The root of the sentence is the token vai
which is a verb and represents one of the
semantic actions described in the sentence, the other one is captured in the nomeou
token, also a verb.
Given the sentence dependency tree, we start by computing the actants cores,
and then the actants full syntagmas (phrases). The syntagma core is the token in the
actant phrase that strongly represents the actant. For example, in the actant phrase
A Maria
the actant core is Maria
, or in the actant phrase seu chefe
the core
is chefe
.
Step 1: Split
Given that a single sentence can convey more than one action, concept or thought, the first step for computing the actants cores is splitting the original dependency tree in several trees, one for each semantic action. The result of the split for the example sentence is illustrated in the following figure, one tree for each individual action, the root of the tree should be a verb representing the gist of the action. Note that this sentence has 4 tokens tagged as verbs, but only two sub-trees are computed, this is because not all verbs represent an action, or thought by themselves, e.g. auxiliary verbs.
Step 2: Simplify
Once the different actions in the sentence are isolated, a different tree for each one.

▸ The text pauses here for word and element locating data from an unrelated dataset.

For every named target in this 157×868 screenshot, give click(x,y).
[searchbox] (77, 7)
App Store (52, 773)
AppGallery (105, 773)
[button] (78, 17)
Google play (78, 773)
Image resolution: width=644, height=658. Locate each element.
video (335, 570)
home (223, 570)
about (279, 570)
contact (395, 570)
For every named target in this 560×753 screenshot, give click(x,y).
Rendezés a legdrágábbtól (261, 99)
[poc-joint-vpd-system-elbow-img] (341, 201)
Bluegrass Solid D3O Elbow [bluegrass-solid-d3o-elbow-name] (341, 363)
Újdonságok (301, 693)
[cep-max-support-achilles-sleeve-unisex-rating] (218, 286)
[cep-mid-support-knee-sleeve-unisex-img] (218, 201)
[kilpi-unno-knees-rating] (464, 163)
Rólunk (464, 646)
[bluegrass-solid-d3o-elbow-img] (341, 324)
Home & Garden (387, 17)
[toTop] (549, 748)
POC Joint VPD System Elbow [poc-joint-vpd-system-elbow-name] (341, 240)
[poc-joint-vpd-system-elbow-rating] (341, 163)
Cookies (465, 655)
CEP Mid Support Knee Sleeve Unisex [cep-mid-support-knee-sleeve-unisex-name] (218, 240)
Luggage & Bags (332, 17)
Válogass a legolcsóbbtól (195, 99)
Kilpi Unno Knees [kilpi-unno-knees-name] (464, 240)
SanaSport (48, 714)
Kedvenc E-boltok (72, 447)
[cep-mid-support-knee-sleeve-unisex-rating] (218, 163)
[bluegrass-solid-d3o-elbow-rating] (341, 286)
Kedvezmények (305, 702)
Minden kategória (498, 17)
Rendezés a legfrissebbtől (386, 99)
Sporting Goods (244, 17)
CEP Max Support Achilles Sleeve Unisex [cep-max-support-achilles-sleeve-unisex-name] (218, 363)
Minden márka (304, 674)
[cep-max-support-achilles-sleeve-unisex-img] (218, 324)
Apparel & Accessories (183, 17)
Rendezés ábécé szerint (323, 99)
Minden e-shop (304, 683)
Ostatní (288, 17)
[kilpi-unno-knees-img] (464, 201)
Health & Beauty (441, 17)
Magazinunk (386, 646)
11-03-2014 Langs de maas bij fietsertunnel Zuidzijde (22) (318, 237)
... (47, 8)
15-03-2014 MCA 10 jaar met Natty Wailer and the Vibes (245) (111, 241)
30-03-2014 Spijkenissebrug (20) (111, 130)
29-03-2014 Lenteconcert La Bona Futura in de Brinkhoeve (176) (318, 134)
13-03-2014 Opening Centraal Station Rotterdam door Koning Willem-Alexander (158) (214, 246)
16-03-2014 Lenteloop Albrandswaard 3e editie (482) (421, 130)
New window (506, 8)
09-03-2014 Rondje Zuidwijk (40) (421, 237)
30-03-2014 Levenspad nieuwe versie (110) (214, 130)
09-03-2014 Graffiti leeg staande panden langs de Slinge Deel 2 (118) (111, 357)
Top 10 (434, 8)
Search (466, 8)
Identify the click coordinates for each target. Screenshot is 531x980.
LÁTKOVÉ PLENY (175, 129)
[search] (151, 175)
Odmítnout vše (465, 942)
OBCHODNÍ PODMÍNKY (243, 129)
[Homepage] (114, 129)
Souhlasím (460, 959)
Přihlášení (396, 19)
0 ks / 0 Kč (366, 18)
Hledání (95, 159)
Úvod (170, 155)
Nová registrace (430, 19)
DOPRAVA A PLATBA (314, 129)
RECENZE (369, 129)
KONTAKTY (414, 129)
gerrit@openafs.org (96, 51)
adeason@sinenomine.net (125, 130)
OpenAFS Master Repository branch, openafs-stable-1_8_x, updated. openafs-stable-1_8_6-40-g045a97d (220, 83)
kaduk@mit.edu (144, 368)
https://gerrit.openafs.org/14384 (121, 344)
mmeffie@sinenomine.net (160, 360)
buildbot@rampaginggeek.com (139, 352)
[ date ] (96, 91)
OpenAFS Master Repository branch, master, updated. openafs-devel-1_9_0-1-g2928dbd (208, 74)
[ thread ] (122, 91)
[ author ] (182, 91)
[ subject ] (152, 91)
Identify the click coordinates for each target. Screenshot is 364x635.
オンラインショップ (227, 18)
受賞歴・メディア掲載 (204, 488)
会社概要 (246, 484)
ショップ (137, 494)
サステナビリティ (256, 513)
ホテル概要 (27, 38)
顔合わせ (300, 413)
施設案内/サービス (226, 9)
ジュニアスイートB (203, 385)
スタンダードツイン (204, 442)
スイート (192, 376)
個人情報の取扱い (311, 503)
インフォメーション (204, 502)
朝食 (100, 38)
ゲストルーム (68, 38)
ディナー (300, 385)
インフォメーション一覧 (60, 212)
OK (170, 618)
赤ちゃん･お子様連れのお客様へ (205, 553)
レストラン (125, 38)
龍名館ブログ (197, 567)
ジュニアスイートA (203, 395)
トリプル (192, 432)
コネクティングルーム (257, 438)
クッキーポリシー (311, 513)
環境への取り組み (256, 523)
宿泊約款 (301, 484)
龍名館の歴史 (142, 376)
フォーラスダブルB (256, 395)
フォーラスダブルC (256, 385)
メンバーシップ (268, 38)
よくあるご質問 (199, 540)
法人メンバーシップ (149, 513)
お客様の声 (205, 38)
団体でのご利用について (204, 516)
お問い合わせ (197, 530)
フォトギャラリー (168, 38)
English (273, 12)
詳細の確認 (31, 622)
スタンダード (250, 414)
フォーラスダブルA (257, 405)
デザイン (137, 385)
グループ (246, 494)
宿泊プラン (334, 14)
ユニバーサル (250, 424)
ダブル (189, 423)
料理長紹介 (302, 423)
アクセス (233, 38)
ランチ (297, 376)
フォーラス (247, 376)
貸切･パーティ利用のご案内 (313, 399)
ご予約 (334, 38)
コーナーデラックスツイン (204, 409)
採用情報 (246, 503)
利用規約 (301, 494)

The next step is to simplify these individual trees, trying to discard information
that does not help while computing actants cores and can be discarded. For example
auxiliary verbs and complements are collapsed to single nodes, because the action
is being conveyed in the main verb. The following figure illustrates the resulting
trees after the simplification process for our running example, on the left tree
the verbs nodes vai
and tendo
were collapsed to a single node. (Other simplications
may be added in the future.)
Step 3: Compute Actants Cores Tokens
During the last step the goal is to actual compute the actants cores in each individual
tree. To compute the actants cores, a individual score is computed for each token
in each individual tree. This score is either positive or negative, depending on
the type of relation that links each node, and it's POS tag. Dependency relations
that convey strong relations with verbs, e.g. nsubj
, dobj
, have higher positive
scores. Weaker relations like det
, or punctuation (punct
), have lower or negative
scores, i.e. a comma (,
) is never a verb actant. Following the same reasoning
some POS tags (e.g. nouns) are more often used to represent concepts and ideas,
hence are more probable to act as an actant cores, so these tags have positive
high scores. Opposed to determinants and other more common stop-words that usually
convey low to none semantic meanings, these have low positive or negative scores.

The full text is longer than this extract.